**Problem to work on**
The line with "Task: Collapse all" and each line following it, up to the final line of the data, should be set down exactly; pictures stay out.

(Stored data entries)
▼

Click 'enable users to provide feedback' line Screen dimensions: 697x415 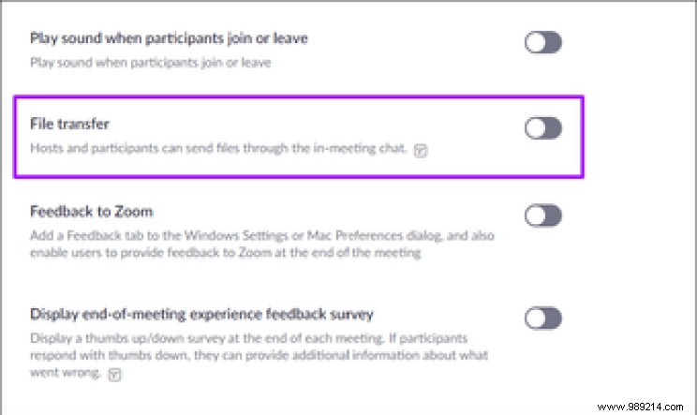tap(225, 253)
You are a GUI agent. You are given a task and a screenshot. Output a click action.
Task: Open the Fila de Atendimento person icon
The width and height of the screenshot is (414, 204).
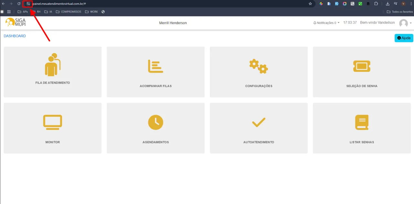point(52,65)
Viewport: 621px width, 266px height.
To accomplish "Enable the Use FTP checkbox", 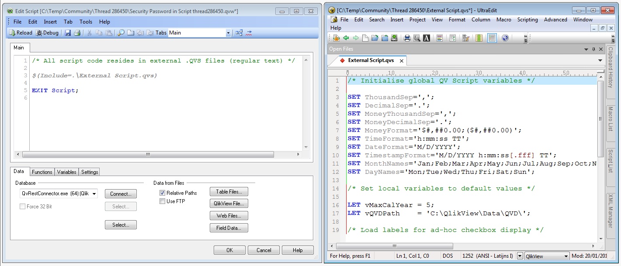I will [162, 201].
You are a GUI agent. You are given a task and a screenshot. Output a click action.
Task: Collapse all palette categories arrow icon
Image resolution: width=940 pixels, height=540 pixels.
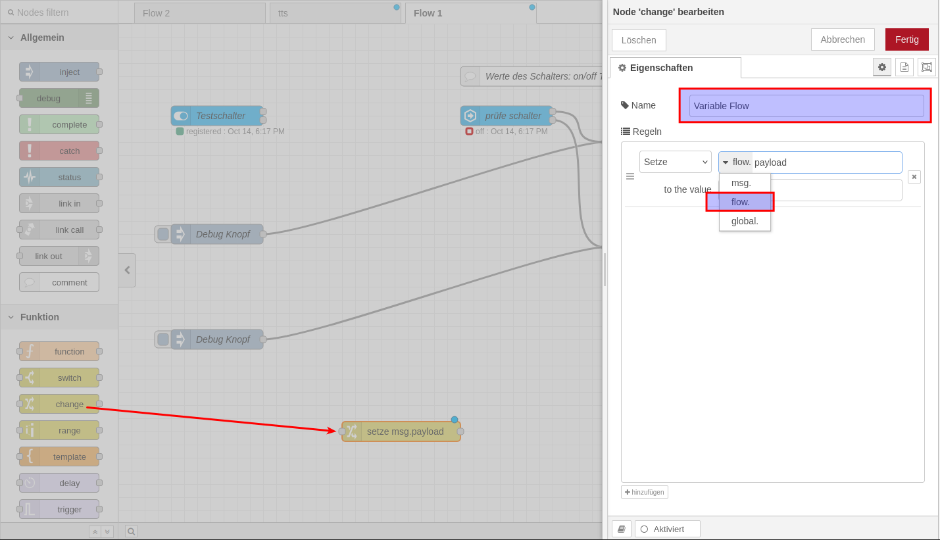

▲

**Written solution**
Task: Collapse all palette categories arrow icon
Image resolution: width=940 pixels, height=540 pixels.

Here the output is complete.